The only suggestion I have to make is that using "alias" as the name of the attribute on the link tag is confusing... it took me several reads to figure out what was going on. Perhaps a slightly different name would help clear up some of the confusion.

I suggest something like "targetalias" or just "target" would make the idea a little plainer.

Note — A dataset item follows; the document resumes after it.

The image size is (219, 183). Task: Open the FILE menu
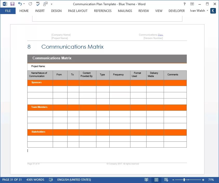[8, 11]
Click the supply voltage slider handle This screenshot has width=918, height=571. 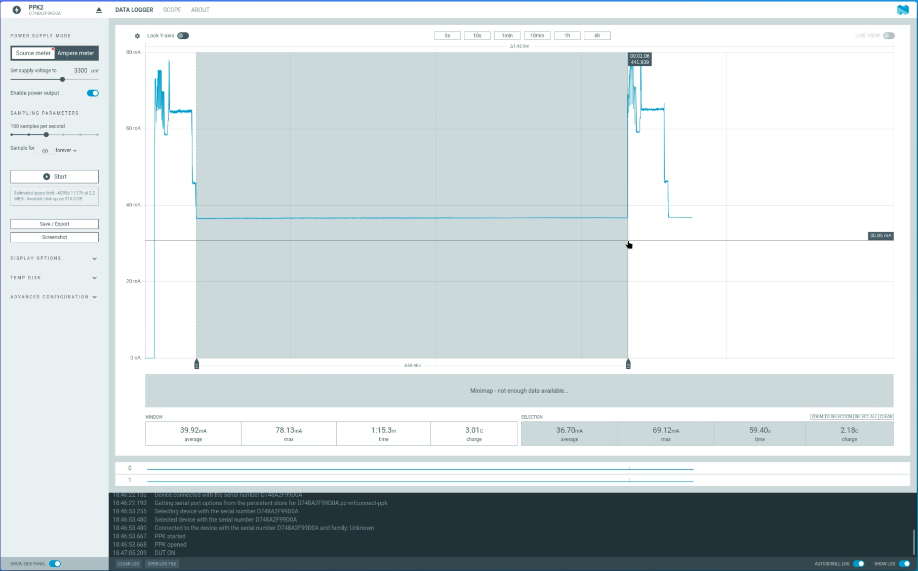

Other than that, more Good Stuff® coming from ya Doug.

Laterz,
J


------------------------------------------------

Jared C. Rypka-Hauer

Continuum Media Group LLC

http://www.web-relevant.com

Member, Team Macromedia - ColdFusion


"That which does not kill me makes me stranger." - Yonah Schmeidler















On Apr 28, 2006, at 6:57 AM, Doug Hughes wrote:

 

All –

 

I checked in an update yesterday that shouldn’t break anything.  It did fix a few bugs and added a couple small features.

 

In particular I found that a bug fix that was submitted was, in fact, incorrect and broke stuff.  As a result I added a way to explicitly create an object that hasMany of itself via a linking relationship.  For example, let’s say you have a user and the user is related to other users via a relatedUser table.  Previously you would have had to have defined two configurations for the user and one for relatedUser.  For example:

 

<object name=”user”>

            <hasMany name=”user2”>

                        <link name=”relatedUser”>

            </hasMany>

</object>

 

<object name=”relatedUser”>

            <hasOne name=”user”>

                        <relate from=”userId” to=”userId” />

            </hasOne>

            <hasOne name=”user2”>

                        <relate from=”relatedUserId” to=”userId” />

            </hasOne>

</object>

 

<object name=”user2”>

 

</object>

 

The problem is that you end up with user2 being different for user1.  This means that if you have user Mike and user Fred you can’t simply say Mike’s related to Fred.  You’d have to create a new user2 for Fred and relate that.  

 

You couldn’t simply do this either:

 

<object name=”user”>

            <hasMany name=”user” alias=”relation”>

                        <link name=”relatedUser”>

            </hasMany>

</object>

 

<object name=”relatedUser”>

            <hasOne name=”user”>

                        <relate from=”userId” to=”userId” />

            </hasOne>

            <hasOne name=”user” alias=”relatedUser”>

                        <relate from=”relatedUserId” to=”userId” />

            </hasOne>

</object>

 

The problem is that Reactor didn’t know which relation on relatedUser is the correct link to the users that the user has.  I considered having it guess or having an explicit rule saying that first relationship is the correct one.  Unfortunately there are cases where this just might not be true.  To fix this I added an *optional* attribute to the link that that only needs to be used in cases like this.  The attribute, alias, indicates the aliasof the relationship to use on the linking object.   Here’s an example:

 

<object name=”user”>

            <hasMany name=”user”>

                        <link name=”relatedUser” alias=”relatedUser”>

            </hasMany>

</object>

 

<object name=”relatedUser”>

            <hasOne name=”user”>

                        <relate from=”userId” to=”userId” />

            </hasOne>

            <hasOne name=”user” alias=”relatedUser”>

                        <relate from=”relatedUserId” to=”userId” />

            </hasOne>

</object>

 

This will make it possible to relate fred to mike by simply doing something like this:

 

<cfset mike.getRelationIterator().add(fred) />

 

Any time you’re linking through an object and need to specify the particular relationship to the related object then you can use the optional alias attribute on the link tag.

 

I can’t remember what the other fixes were.  I suppose I should keep a log!